From “Auto Airhead” to Mechanic: Patrice Banks’s Journey to Female Empowerment through the Automotive Industry
By Madeline Hoffman
Formerly a self-proclaimed “auto airhead,” Patrice Banks is on a mission to revolutionize the female’s role in the automotive industry.
Tired of feeling helpless when making decisions about her car, Banks decided it was time to make a change. With the goal of empowering females, she set off on a journey to change the relationship women have with their vehicles.
“Women don’t have a voice in the automotive industry,” she said, explaining that although the female population accounts for the largest number of new car purchases, women have very little say in the industry.
Banks knew that in order to educate and empower other women, the first step was to educate herself. The former Lehigh University (‘02) graduate began taking night classes at an automotive training school. She was the only woman in a class of 19-year old boys, and she remembered feeling afraid that they would make fun of her.

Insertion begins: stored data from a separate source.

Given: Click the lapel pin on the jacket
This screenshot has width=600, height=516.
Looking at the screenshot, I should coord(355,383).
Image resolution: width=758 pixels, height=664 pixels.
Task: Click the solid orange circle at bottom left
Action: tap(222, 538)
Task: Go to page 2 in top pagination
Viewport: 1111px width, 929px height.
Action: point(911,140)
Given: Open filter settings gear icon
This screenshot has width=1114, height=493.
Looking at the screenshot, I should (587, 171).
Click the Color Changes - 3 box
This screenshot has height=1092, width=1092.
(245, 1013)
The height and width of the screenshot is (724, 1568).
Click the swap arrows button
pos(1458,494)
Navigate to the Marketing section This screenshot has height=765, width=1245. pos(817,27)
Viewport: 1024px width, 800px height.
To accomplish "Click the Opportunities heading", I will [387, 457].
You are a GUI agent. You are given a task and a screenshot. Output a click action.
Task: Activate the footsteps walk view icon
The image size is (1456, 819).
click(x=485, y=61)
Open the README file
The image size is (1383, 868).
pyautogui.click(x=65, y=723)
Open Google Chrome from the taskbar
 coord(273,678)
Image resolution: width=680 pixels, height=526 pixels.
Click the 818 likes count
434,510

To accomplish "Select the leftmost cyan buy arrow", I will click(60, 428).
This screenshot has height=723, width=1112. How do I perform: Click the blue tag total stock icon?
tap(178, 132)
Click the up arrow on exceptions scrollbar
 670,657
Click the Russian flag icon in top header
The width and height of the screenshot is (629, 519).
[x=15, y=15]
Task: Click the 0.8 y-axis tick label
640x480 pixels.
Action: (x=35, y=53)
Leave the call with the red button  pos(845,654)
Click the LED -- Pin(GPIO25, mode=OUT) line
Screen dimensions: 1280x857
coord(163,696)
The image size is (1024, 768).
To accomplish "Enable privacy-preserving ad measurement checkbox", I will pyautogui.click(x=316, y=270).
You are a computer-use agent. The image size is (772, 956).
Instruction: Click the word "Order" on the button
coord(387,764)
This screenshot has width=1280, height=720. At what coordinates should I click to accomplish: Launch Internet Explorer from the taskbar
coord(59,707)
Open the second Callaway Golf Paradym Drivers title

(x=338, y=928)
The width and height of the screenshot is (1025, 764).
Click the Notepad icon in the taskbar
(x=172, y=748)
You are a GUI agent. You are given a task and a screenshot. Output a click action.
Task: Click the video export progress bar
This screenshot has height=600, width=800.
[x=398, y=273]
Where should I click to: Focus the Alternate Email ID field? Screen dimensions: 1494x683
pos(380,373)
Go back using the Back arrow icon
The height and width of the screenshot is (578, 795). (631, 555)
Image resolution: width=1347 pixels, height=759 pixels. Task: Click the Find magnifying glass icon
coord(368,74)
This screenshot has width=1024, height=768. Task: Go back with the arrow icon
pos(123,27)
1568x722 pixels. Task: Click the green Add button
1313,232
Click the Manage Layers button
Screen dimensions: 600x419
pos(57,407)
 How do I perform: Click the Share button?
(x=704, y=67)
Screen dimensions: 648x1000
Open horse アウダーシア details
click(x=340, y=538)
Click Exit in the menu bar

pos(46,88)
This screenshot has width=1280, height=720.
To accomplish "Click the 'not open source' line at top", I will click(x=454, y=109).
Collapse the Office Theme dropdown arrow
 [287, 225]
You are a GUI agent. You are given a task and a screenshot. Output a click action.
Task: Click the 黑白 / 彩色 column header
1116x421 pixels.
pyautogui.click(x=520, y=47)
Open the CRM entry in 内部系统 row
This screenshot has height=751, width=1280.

Nevertheless, she didn’t let fear get in her way.
“I don’t care how I’m being perceived,” she said. “I’m here for women; I’m not here for men.”
While taking night classes, Banks continued to work as an engineer at Dupont, where she had been working for 12 years.
“I had a really great career as an engineer,” she said, “but I didn’t love what I was doing.” She didn’t feel like she was making a contribution to society, nor did she feel empowered through her work. Eventually, Banks decided to leave her six-figure salary at Dupont. She used her newfound auto repair knowledge to open Girls Auto Clinic, located in Upper Darby, Pennsylvania and staffed entirely by female mechanics.
“I decided to create a company that listens to women,” she said. Banks explained that she doesn’t think of Girls Auto Clinic as an automotive company so much as a “female empowerment” company.
While waiting for their car to get fixed at this female-friendly shop, women can stop by Girls Auto Clinic’s Clutch Beauty Bar to get a blowout, manicure or pedicure.
But Banks didn’t stop there. In 2017, she published Girls Auto Clinic Glove Box Guide, a guide to help women better understand their cars. She also founded the #sheCANic movement with the goal of enabling women to be more educated and empowered through their cars.
“I’m hoping that Girls Auto Clinic can help start a movement, and #sheCANic can be that movement,” she said.
In addition to managing her mechanic shop, the author and entrepreneur holds workshops where she teaches women the basics of car repair and maintenance. She also uses the public speaking skills that she cultivated during her years at Dupont to spread her #SheCANic movement and educate women–from middle school-age girls to CEO’s.
“I’m here to say, ‘I get it ladies, I’ve been there. What can I do to help you feel more confident as a driver?’” she said.
Looking forward, Banks hopes to provide more educational resources for women, expand her car care workshopsand open more repair centers staffed by female mechanics.
Her goal is to disrupt the male-dominated auto industry and make Girls Auto Clinic a household name.
“I can’t wait to grow it and reach as many women as I can,” Banks said. “I don’t ever want a woman to feel like she needs a guy to help her.”